What the task requires |
Starting at the line that contains "Instruction: Pick the 'Hey Trinh' quick reply" and stopping after the line that contains "Task: Disable the TAP BEER enabled checkmark", transcribe the listing below exactly; do not include any pictures.

Records shown |

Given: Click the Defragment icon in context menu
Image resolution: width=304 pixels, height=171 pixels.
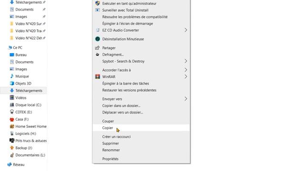Looking at the screenshot, I should coord(97,55).
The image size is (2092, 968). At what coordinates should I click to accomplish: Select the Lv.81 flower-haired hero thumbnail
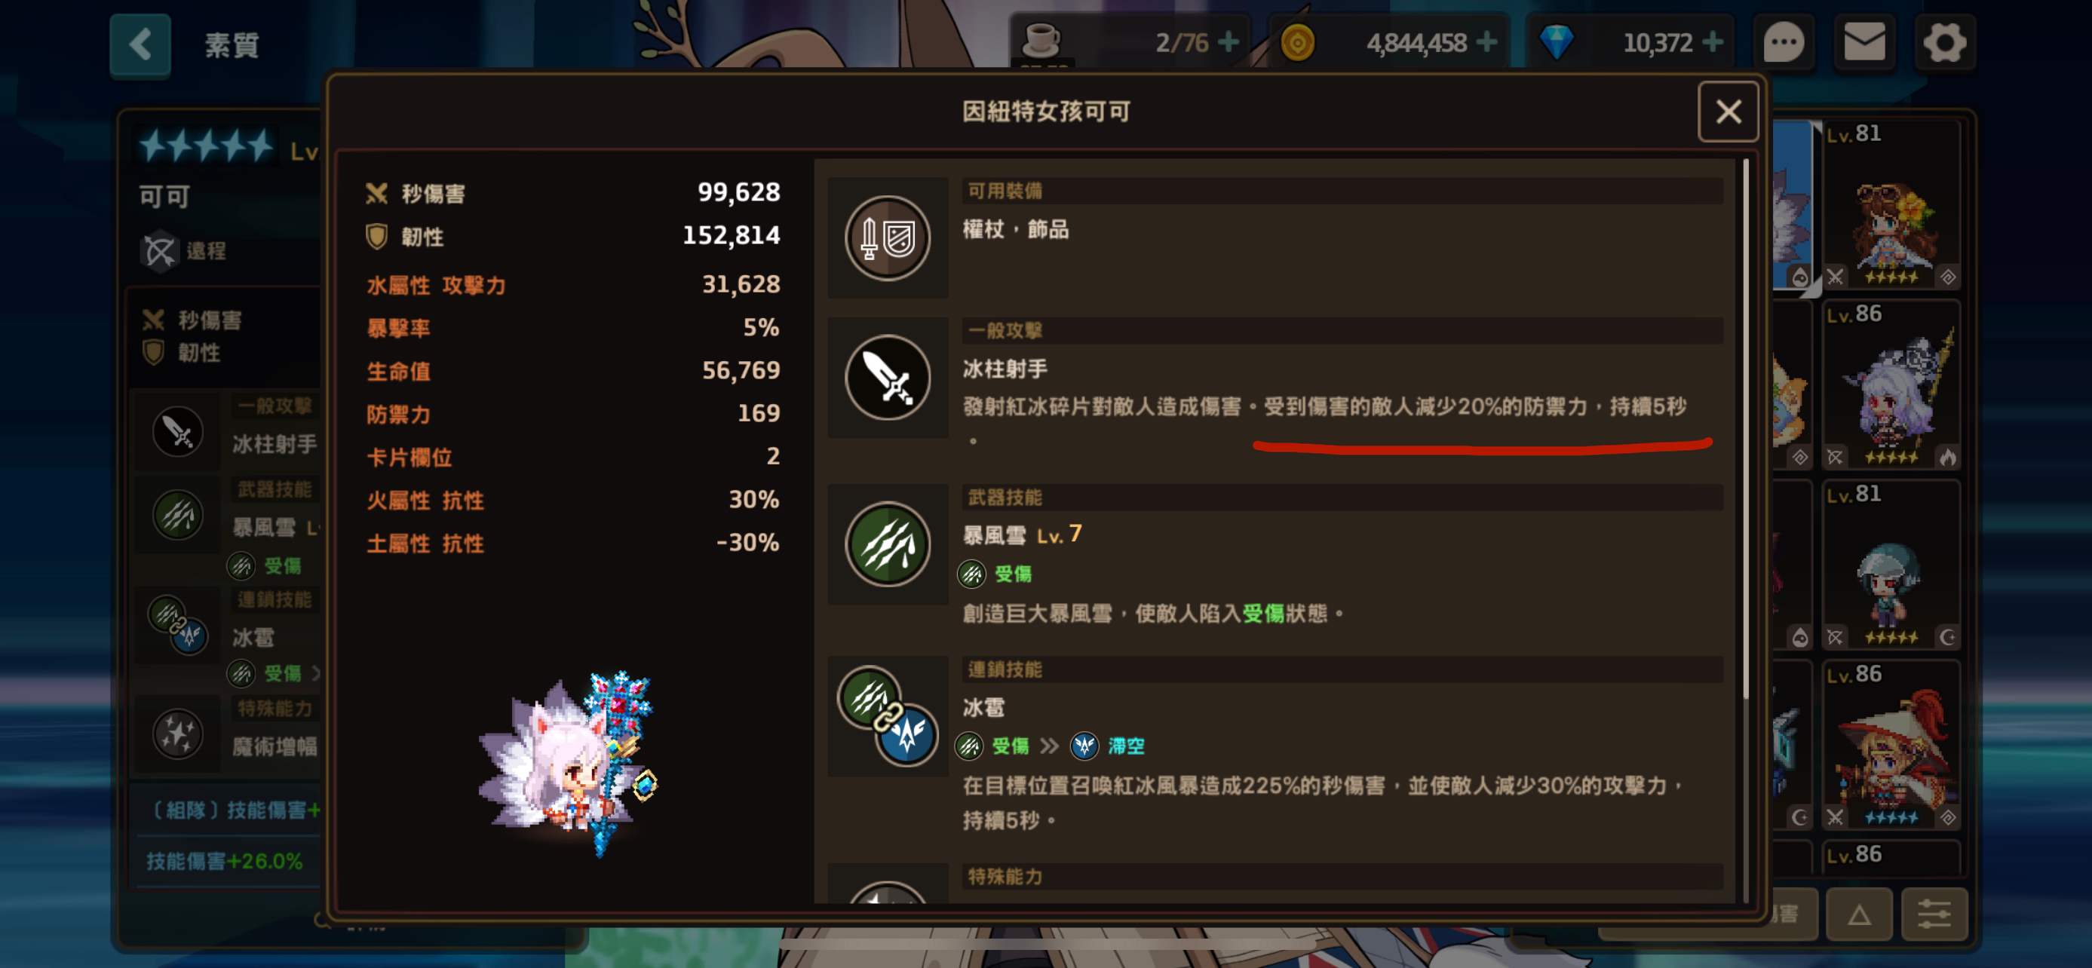pyautogui.click(x=1891, y=205)
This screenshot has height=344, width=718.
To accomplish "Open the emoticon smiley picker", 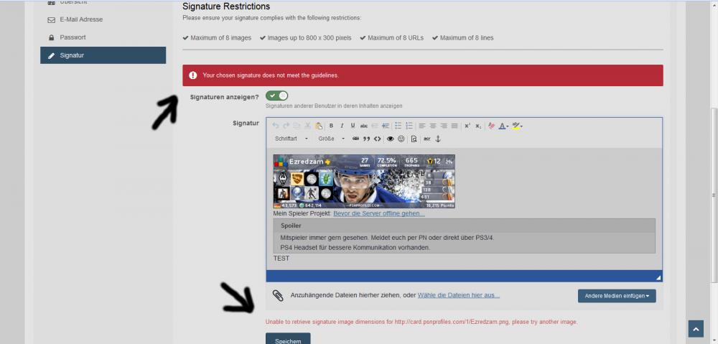I will pyautogui.click(x=401, y=139).
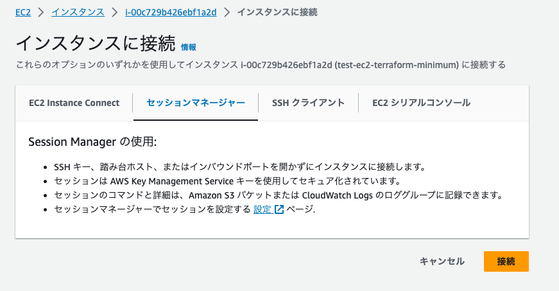Click the インスタンスに接続 page title
The height and width of the screenshot is (291, 559).
pos(96,44)
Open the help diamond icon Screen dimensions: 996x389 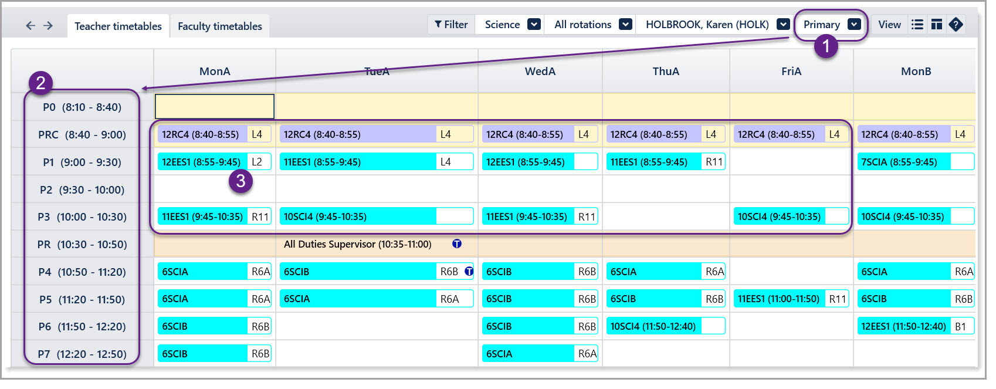click(x=956, y=25)
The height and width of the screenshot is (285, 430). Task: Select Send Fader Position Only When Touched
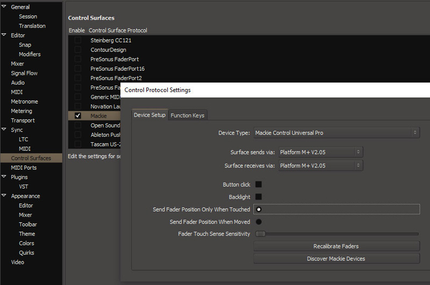tap(259, 209)
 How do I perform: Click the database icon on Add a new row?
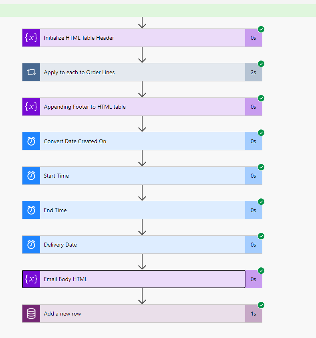pyautogui.click(x=31, y=314)
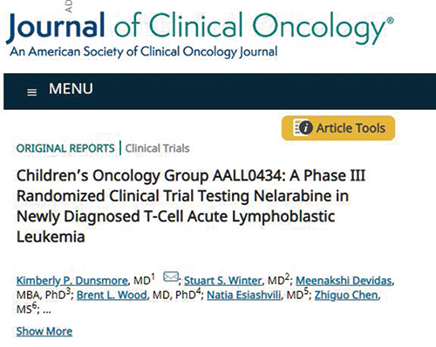Screen dimensions: 436x347
Task: Click the article title heading
Action: [191, 206]
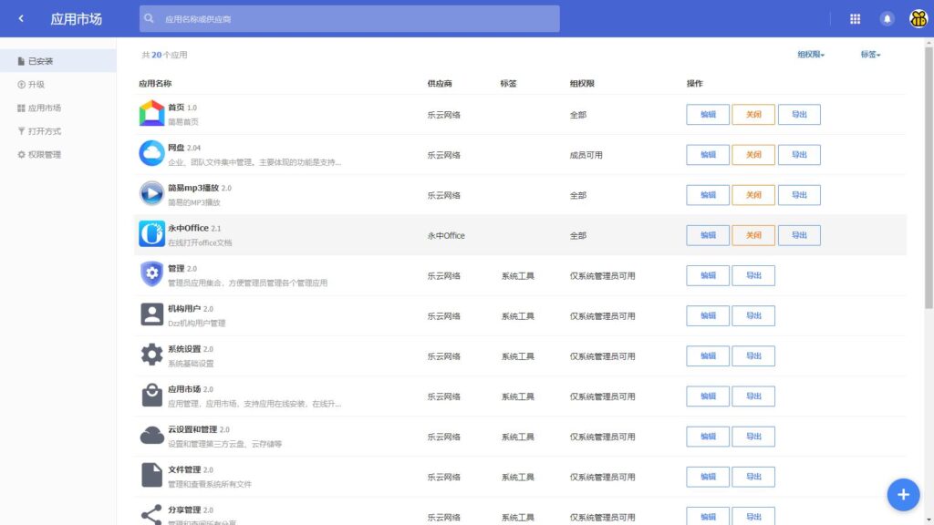Switch to 升级 in the sidebar
Viewport: 934px width, 525px height.
pyautogui.click(x=36, y=85)
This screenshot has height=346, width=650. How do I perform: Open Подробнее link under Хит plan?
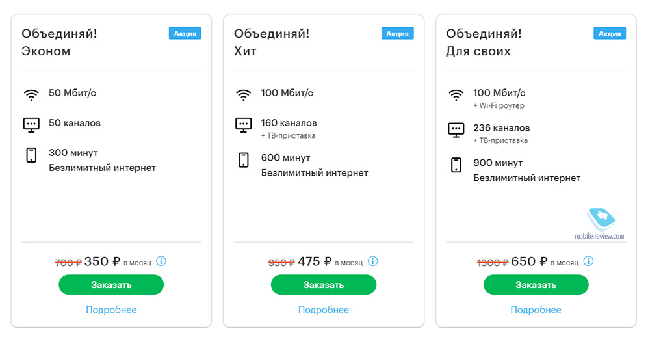[323, 310]
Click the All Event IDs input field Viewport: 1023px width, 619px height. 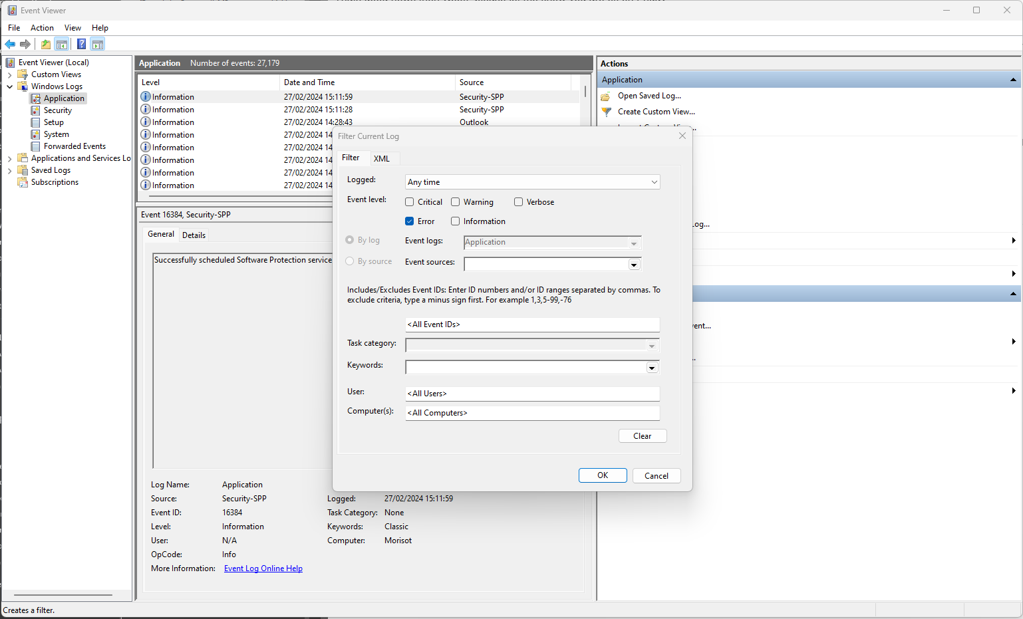[532, 324]
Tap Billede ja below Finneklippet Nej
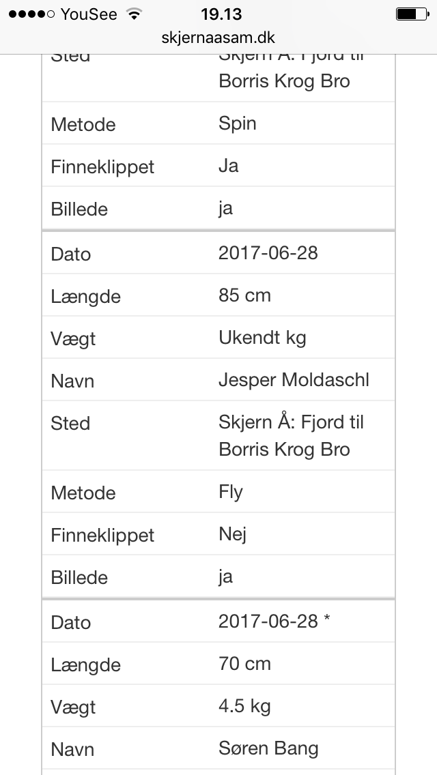The width and height of the screenshot is (437, 775). click(x=225, y=576)
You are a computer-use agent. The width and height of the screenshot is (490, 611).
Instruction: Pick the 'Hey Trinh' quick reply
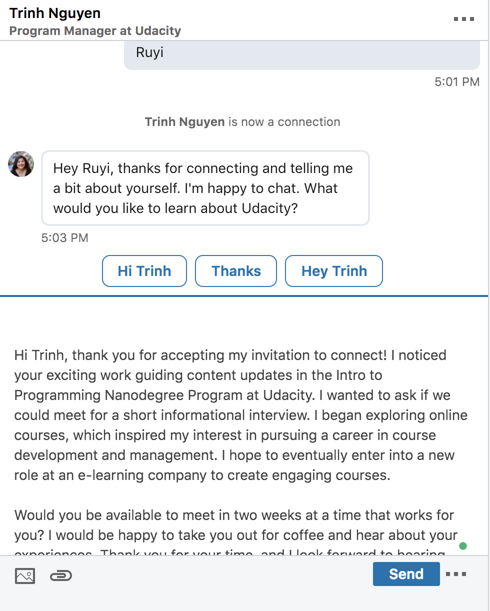pos(334,271)
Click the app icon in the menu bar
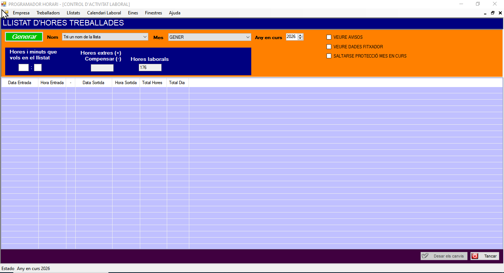This screenshot has width=504, height=273. coord(5,13)
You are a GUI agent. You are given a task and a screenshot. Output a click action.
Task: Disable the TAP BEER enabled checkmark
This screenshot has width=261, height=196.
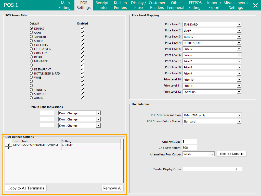point(82,36)
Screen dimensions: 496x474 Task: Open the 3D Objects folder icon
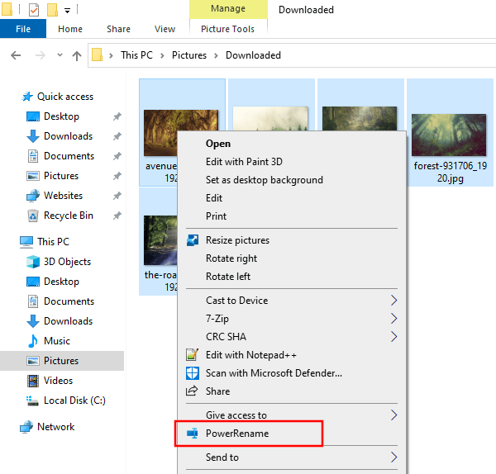pyautogui.click(x=33, y=262)
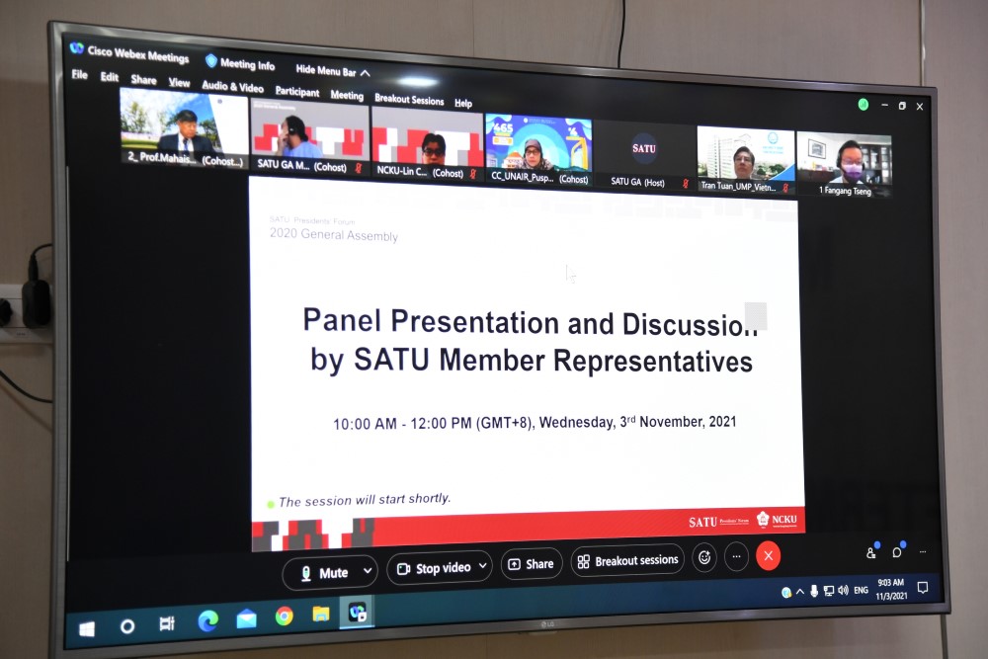Open Meeting Info shield icon
Screen dimensions: 988x659
coord(211,61)
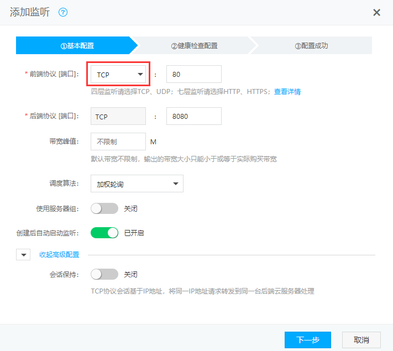The height and width of the screenshot is (351, 393).
Task: Close the 添加监听 dialog with X
Action: [x=376, y=12]
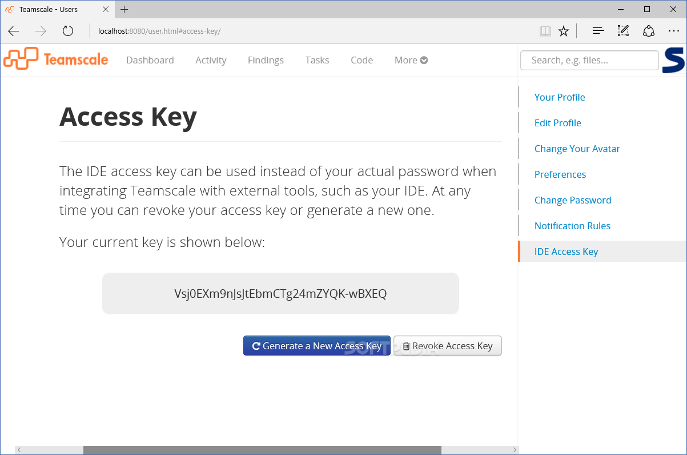687x455 pixels.
Task: Click the browser Share icon
Action: click(x=649, y=31)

Task output |
Instruction: Pick the 'Hey Trinh' quick reply
pos(334,271)
Click the app icon in the menu bar
This screenshot has width=504, height=273. coord(5,13)
You are a GUI agent. You are given a task and a screenshot. Output a click action.
Task: Disable the TAP BEER enabled checkmark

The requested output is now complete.